Сергей Соловьев утверждает, что поэзий у Малиновской — целых три: «три сестры: лирические нарративы, документальные истории от лица их участников и так называемое языковое письмо», и рассматривает их сходства и различия; намечая траекторию эволюции поэта: «от территорий традиционного письма в современном отечественном изводе ко все большему смещению в сторону западной поэтики, дистанцированию от лирического “я”, свободе верлибра и языковых странствий», он говорит и о том, чем Малиновская от современного западного письма все-таки отличается.
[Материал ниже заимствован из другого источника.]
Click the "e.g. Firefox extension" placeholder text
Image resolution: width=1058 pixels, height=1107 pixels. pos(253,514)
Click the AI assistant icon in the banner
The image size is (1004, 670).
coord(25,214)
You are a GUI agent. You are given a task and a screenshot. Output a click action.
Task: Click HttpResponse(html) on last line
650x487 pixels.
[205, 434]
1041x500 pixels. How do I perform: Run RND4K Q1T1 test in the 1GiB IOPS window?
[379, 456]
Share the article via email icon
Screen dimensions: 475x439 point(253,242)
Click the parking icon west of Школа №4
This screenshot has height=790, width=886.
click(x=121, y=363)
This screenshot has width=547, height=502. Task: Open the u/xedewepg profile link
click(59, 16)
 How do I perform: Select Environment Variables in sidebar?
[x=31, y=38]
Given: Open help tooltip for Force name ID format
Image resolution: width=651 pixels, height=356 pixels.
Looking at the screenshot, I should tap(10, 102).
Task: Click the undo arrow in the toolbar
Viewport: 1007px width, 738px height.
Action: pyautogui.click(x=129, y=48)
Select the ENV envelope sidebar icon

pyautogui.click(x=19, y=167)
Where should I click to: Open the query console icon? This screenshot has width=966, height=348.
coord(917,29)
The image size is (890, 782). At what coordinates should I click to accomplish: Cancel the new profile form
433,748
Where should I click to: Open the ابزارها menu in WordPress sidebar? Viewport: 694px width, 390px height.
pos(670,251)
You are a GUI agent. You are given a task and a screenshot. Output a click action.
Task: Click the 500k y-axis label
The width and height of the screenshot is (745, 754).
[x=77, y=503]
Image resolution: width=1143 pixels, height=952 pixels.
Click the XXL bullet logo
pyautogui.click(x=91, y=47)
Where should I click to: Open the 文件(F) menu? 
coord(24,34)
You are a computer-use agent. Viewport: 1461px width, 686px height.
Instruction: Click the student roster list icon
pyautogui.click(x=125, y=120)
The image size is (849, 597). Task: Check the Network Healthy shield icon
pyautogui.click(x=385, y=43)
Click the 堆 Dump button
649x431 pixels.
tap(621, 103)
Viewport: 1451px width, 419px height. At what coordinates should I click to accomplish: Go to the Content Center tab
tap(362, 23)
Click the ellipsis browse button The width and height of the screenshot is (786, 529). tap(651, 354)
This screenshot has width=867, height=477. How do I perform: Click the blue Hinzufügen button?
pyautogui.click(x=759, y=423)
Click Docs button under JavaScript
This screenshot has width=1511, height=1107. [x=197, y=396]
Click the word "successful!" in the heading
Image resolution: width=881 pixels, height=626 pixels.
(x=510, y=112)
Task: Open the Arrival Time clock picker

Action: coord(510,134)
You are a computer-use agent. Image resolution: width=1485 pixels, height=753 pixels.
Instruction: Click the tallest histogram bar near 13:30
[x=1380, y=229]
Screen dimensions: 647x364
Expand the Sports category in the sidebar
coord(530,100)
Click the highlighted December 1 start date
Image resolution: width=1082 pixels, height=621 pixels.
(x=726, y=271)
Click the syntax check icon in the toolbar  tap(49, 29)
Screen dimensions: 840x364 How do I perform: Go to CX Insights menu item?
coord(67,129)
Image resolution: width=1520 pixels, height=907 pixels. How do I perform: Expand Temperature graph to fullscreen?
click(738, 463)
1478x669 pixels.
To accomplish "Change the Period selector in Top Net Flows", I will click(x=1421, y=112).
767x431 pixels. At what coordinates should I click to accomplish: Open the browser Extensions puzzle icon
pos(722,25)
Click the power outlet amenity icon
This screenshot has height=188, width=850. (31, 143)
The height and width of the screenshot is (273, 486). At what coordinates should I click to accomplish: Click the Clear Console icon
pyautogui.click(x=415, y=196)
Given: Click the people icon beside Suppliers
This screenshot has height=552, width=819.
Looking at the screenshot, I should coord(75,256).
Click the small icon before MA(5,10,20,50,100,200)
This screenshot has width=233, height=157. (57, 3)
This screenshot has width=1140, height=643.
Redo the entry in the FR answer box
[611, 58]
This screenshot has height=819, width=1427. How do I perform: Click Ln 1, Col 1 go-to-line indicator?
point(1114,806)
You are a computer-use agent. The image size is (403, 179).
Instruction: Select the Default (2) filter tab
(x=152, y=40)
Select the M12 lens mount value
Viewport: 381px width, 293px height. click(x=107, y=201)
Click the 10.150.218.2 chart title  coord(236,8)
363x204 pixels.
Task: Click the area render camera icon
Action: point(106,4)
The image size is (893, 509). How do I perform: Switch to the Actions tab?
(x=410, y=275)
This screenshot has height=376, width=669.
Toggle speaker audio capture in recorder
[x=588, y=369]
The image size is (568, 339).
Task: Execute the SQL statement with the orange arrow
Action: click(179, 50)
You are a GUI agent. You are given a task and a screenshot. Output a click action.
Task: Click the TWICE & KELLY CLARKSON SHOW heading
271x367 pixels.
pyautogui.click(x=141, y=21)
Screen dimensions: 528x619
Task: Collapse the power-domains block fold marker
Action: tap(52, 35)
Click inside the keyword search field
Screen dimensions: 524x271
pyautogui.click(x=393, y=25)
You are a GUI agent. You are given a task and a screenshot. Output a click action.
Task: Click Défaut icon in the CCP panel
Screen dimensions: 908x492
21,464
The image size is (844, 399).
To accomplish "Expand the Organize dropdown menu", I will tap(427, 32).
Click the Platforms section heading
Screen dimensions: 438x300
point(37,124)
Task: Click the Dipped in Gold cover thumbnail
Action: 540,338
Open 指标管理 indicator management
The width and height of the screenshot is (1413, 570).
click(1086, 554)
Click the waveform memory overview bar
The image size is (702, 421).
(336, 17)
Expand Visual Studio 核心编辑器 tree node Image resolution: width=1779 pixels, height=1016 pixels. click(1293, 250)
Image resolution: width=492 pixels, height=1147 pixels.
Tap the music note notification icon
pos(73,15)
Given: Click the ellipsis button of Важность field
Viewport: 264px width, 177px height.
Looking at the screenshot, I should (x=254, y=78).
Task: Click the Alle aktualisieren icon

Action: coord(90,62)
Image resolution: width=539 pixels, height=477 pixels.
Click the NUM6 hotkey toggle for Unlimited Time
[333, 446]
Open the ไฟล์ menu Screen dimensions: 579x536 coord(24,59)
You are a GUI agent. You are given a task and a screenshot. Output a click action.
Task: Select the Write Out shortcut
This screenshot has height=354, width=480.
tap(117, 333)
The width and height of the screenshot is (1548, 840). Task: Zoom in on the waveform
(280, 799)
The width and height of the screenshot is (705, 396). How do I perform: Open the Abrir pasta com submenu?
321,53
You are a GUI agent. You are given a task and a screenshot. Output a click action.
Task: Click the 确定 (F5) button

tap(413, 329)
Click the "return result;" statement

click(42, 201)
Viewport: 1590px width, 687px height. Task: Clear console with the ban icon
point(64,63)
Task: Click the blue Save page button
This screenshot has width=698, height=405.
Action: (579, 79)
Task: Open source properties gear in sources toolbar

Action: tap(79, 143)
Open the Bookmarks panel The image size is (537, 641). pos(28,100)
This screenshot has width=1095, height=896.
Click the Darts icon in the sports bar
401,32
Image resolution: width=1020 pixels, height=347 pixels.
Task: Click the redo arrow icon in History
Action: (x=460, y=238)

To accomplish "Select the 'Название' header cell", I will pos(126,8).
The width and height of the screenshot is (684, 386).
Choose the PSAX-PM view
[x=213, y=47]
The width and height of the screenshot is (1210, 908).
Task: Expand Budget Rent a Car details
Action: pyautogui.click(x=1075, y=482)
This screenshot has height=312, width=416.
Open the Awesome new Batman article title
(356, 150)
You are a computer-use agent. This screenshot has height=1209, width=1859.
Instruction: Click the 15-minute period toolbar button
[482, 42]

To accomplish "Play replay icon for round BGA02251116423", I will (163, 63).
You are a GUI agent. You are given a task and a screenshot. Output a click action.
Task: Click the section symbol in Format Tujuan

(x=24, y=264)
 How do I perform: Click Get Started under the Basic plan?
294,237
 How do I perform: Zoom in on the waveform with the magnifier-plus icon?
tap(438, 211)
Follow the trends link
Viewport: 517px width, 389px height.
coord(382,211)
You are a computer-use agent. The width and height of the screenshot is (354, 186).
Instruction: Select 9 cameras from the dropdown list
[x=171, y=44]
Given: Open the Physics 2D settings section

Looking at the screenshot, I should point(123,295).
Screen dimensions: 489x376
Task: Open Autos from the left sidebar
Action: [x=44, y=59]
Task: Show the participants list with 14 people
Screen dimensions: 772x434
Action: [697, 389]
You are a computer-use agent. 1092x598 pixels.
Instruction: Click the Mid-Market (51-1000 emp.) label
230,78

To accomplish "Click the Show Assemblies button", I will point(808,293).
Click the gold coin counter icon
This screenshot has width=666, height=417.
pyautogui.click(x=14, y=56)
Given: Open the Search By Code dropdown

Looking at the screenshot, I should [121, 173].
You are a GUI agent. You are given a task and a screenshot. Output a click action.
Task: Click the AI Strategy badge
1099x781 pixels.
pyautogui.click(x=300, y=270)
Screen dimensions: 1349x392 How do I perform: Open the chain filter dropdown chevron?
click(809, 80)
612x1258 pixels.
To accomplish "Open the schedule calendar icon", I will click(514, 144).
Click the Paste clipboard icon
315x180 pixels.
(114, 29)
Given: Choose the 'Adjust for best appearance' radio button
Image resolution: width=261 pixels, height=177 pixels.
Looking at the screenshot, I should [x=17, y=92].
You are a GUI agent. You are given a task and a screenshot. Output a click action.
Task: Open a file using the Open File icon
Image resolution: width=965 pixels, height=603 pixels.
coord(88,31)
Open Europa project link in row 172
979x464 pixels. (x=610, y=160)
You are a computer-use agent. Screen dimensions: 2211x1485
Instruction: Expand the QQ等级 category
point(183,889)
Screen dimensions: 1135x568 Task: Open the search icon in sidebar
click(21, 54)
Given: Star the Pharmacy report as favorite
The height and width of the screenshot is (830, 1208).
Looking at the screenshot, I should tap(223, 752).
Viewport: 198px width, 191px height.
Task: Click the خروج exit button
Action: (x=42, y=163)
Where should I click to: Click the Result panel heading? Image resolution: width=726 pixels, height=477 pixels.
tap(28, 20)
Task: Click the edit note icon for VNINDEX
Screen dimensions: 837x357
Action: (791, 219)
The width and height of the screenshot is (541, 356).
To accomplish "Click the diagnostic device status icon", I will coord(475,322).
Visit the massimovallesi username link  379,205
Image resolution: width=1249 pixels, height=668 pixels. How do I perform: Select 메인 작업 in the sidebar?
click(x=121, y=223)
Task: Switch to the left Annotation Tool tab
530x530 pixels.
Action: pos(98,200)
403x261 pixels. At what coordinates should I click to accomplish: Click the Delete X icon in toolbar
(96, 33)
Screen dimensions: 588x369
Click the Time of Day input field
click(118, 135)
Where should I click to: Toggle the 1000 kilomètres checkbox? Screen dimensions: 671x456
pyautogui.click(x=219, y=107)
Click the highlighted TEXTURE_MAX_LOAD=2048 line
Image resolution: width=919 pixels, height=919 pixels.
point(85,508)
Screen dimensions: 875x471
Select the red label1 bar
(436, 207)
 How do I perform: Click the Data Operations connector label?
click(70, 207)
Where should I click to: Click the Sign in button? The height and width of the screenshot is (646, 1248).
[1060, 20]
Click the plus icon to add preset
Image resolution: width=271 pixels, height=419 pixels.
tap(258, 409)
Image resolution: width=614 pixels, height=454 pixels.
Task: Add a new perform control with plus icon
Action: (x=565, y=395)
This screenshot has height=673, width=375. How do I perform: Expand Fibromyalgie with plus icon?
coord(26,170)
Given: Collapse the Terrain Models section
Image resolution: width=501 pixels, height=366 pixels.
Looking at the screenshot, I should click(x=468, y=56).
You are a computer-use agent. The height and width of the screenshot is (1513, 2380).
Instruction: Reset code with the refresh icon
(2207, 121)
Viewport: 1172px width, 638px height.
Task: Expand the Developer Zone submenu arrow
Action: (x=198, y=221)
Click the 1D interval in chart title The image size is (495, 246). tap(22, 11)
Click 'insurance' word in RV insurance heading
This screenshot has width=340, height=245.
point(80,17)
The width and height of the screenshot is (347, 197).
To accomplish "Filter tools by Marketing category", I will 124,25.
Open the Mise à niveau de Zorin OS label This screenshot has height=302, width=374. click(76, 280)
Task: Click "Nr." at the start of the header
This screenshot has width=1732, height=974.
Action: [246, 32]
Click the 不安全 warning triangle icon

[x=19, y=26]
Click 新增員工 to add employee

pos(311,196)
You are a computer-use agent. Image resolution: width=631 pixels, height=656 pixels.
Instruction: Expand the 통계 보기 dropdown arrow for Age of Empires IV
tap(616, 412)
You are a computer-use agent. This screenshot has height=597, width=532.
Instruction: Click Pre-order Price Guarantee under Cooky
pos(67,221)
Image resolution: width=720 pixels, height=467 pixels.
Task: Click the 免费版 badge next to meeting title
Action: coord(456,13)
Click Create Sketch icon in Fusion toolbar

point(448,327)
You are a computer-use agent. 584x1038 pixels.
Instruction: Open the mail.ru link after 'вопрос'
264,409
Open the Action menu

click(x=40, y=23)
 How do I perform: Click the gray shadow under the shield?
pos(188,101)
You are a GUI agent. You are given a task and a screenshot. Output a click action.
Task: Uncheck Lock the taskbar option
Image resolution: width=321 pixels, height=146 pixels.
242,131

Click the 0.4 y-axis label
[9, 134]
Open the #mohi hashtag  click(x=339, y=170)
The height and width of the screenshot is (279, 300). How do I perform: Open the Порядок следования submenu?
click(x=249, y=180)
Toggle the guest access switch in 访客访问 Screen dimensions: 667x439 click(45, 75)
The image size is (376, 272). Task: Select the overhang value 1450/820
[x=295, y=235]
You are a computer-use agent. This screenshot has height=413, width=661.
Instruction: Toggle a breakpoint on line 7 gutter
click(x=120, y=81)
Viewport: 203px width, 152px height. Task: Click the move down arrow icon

Евгения Ульянкина признается: ей в Малиновской особенно интересно как раз то, что не свойственно ей самой, — «документальная работа с чужими голосами»: превращая их в стихи, поэт «извлекает из уравнения любой намек на авторское эго или собственную оценку героя или его высказывания — выступает с ноль-позиции» (как это называл Михаил Угаров), одновременно проблематизируя документальность, а «в ее лирических стихах происходит примерно то же самое, но уже с самой собой в качестве героя»: «извлечение эго, ноль-позиция — насколько она вообще возможна в отношении собственной жизни, внешней и внутренней». Наталия Санникова называет поэзию Малиновской прежде всего этическим событием: «утверждение особенного отношения человека к человеку и к миру»: поэт «предпринимает попытки из текущей катастрофы отвечать заново на вопросы о том, что есть человек, что есть поэзия, что есть вина, что есть любовь». Ольга Скорлупкина возвращает разговор к устройству текстов и замечает, что у Малиновской «обращает на себя внимание стратегия отказа от выбора единственного верного решения в пользу целого спектра вариантов, внутренне разнообразного набора элементов: явленных одновременно и системно, вступающих в отношения и конфликты, достигающих вместе некоей полноты», и «[р]аздвигание границ грамматического потенциала речи».
В целом получается нечто вроде микромонографии: разговор тут ведется уже практически исследовательский и замечательно-многосторонний, а наш обзор его в этом «Переучете» — поневоле самый длинный.
1 Михаил Кузмин. Дневник 1917–1924. СПб.: Издательство Ивана Лимбаха, 2025.